Key Experimental Results

Main Results

Trajectory Control Comparison (vs. DragNUWA):

Method Frame Consistency↑ LPIPS↓ FID↓ FVD↓ Control Accuracy (User)↑ Visual Quality (User)↑
DragNUWA 0.9302 0.2705 19.66 91.38 2.76 3.18
MOFA-Video 0.9390 0.2274 16.82 86.76 3.58 3.42

Portrait Animation Comparison (vs.
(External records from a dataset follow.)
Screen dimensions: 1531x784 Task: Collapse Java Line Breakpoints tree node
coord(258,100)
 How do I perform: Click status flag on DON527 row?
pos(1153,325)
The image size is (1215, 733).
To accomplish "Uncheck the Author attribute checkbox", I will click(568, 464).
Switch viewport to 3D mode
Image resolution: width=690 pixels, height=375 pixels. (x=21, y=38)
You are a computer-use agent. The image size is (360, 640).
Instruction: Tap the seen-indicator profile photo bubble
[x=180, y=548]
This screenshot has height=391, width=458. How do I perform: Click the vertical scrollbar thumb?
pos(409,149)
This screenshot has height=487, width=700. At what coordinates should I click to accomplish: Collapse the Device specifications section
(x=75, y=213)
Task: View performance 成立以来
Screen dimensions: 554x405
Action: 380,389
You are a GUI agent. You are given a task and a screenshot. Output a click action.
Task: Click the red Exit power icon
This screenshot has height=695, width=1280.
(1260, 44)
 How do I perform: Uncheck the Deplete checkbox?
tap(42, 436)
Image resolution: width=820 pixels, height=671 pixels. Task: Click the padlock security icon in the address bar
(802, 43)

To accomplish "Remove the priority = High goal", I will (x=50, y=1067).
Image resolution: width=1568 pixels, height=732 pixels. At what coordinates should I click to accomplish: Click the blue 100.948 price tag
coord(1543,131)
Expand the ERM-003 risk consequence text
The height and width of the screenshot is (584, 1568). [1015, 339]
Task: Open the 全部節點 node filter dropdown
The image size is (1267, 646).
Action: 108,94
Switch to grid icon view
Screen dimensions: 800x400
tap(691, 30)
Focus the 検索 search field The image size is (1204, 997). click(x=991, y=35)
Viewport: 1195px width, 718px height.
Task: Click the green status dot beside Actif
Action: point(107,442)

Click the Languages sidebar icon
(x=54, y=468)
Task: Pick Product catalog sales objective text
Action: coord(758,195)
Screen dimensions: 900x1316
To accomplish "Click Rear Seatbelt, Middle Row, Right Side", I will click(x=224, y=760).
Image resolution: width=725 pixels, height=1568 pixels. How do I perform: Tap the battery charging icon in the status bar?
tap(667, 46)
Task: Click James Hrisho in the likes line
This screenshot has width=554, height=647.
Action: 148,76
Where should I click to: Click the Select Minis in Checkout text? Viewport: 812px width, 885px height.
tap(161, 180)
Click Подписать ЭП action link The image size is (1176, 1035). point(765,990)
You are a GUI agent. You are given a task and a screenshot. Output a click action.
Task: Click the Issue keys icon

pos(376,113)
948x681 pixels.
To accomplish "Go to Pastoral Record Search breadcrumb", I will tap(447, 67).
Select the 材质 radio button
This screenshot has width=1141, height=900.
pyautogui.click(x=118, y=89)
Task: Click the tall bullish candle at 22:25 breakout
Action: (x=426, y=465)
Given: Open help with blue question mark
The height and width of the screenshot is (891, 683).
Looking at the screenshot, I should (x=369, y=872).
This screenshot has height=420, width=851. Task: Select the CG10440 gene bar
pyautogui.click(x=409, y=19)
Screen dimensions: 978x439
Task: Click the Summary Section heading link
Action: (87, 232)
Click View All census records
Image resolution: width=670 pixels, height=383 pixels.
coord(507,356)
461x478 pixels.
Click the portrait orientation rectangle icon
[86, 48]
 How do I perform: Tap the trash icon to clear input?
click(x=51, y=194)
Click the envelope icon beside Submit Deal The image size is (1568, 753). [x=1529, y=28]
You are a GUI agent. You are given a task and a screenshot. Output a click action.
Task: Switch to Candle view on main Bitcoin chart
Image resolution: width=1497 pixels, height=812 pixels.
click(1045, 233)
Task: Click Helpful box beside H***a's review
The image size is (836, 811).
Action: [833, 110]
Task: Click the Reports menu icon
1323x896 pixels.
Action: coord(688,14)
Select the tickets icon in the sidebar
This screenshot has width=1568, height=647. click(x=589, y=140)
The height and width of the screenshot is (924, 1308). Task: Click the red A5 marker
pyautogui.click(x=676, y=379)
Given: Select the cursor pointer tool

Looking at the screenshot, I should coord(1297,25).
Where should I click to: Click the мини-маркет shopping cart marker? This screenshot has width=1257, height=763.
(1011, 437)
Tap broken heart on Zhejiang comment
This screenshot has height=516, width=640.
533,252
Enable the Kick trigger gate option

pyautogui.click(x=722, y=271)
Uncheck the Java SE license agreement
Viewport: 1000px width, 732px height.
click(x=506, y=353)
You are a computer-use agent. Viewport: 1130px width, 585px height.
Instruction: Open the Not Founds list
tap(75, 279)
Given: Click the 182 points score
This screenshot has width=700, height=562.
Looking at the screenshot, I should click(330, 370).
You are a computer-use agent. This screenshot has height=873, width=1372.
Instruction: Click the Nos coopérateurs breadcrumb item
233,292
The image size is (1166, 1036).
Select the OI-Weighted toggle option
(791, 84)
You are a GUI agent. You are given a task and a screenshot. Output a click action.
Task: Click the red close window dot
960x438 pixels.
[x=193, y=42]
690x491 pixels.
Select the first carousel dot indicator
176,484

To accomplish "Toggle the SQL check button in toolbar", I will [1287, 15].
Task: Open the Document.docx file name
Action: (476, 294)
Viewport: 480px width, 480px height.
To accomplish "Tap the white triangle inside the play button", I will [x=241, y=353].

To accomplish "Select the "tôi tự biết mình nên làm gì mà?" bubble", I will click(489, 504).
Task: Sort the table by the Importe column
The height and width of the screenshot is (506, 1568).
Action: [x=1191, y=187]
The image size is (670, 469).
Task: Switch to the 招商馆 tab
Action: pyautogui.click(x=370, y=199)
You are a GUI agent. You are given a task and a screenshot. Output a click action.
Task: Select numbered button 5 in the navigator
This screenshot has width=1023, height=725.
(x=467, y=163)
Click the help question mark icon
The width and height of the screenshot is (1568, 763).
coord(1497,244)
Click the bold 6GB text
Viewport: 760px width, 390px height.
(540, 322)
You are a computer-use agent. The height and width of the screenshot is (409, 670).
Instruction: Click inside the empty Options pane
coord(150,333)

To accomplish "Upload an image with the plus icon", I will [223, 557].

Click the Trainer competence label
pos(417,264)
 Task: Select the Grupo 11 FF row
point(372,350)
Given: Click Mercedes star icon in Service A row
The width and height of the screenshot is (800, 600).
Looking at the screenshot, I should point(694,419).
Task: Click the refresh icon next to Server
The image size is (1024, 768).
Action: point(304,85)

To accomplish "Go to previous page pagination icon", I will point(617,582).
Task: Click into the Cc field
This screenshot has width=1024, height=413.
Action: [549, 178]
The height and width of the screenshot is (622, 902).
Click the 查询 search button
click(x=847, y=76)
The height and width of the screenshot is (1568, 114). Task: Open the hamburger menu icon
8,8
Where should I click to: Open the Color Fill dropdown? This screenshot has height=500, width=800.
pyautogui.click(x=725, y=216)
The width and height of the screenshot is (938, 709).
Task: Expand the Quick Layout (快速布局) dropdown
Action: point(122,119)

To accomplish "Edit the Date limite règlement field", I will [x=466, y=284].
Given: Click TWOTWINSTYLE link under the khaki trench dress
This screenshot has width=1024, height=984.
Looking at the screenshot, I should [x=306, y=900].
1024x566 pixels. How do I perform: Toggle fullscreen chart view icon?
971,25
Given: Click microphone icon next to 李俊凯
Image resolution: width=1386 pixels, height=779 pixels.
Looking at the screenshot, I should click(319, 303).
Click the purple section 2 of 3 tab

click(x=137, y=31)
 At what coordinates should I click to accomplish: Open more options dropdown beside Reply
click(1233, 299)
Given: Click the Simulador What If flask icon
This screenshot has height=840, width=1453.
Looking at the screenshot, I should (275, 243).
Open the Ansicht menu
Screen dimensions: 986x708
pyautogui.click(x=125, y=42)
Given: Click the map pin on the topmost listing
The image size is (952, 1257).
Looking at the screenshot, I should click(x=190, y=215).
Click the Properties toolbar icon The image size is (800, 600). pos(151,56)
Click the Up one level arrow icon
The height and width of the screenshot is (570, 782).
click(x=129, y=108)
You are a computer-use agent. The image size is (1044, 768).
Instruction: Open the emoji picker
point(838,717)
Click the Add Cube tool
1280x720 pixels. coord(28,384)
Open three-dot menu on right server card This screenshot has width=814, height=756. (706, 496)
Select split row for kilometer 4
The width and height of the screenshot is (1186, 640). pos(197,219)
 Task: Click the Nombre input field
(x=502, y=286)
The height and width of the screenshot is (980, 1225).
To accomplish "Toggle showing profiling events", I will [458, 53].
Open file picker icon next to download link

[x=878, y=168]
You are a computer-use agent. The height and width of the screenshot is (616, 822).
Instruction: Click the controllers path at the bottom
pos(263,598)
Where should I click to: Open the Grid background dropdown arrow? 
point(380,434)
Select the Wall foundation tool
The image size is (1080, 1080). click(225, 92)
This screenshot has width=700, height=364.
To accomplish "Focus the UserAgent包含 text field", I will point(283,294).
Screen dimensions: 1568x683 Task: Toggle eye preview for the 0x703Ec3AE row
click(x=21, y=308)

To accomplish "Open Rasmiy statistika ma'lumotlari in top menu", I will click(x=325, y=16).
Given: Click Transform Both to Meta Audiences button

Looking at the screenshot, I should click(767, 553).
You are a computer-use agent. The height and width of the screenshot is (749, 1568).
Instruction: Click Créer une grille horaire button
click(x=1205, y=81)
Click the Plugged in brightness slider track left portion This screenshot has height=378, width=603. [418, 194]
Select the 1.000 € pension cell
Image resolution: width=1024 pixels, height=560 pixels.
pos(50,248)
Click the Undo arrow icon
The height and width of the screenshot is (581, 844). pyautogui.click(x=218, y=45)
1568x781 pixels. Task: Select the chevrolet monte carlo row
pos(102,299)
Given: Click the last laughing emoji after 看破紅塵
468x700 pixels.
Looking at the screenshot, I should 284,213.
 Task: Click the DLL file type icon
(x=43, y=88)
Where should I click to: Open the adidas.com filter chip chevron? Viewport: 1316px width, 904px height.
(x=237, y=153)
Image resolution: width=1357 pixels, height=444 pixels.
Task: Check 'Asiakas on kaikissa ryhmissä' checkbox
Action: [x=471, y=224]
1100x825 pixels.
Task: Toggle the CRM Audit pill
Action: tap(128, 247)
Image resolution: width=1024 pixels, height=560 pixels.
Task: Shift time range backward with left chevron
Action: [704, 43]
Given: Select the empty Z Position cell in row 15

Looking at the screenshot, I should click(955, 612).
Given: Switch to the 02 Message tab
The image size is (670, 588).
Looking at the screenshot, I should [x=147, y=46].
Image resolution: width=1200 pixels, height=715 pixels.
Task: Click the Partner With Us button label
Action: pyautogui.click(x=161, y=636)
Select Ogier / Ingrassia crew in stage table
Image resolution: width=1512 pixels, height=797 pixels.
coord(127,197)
SadTalker, StyleHEAT):

Method CPBD↑ ID↑ Fidelity (User)↑ Naturalness (User)↑ Visual Quality (User)↑
SadTalker 0.3218 0.9188 4.15 3.12 3.97
StyleHEAT 0.2577 0.7993 3.26 3.65 3.70
MOFA-Video 0.4075 0.9293 4.80 3.97 4.52

Ablation Study

Network Architecture Ablation (Trajectory Control):

Variant LPIPS↓ FID↓ FVD↓
w/o warping (pure sparse conditions) 0.2619 18.80 184.27
w/o S2D (sparse warping) 0.2376 16.87 81.80
w/o tuning (directly using the reconstruction model) 0.2163 16.97 102.17
Full Model 0.2274 16.82 86.76

Key Findings

  • Sparse condition models cannot precisely control the trajectory of the target object due to the lack of spatial warping operations, which results in spatial misalignment.
  • Sparse warping models can control trajectories but produce severe visual artifacts due to the lack of dense optical flow guidance.
  • MOFA-Adapters for different domains must be trained separately; directly using the open-domain model for facial animation leads to unnatural expressions.
  • The periodic sampling strategy significantly outperforms the naive frame grouping method, effectively resolving error accumulation and temporal inconsistency in long videos.

Highlights & Insights

  • Unifying multi-domain motion control into a sparse motion vector problem is an elegant and scalable design.
  • The explicit sparse-to-dense optical flow generation combined with the feature warping strategy achieves a good balance between control accuracy and generation quality.
  • The zero-shot composition capability of multiple MOFA-Adapters makes it possible to simultaneously control both facial expressions and background motion.
  • Compared to the implicit trajectory modeling of DragNUWA, the explicit optical flow method better confines the motion regions.

Limitations & Future Work

  • Cannot control or generate new content that deviates significantly from the input image (constrained by the short-video training data of SVD).
  • Visual artifacts such as blurriness or structure loss may occur under large motion guidance.
  • Video length is restricted by SVD's 14-frame window, requiring additional periodic sampling strategies for long videos.

Rating

  • Novelty: 7/10 — The adapter concept derives from ControlNet; the core innovation lies in the unified modeling of motion fields and multi-domain composition.
  • Technical Depth: 8/10 — Explicit motion modeling with S2D + warping is solidly designed, and the multi-adapter composition scheme is reasonable.
  • Experimental Thoroughness: 8/10 — Comparative and ablation experiments are comprehensive, though quantitative evaluations on long videos are lacking.
  • Impact: 7/10 — Provides a practical, unified framework for controllable video generation.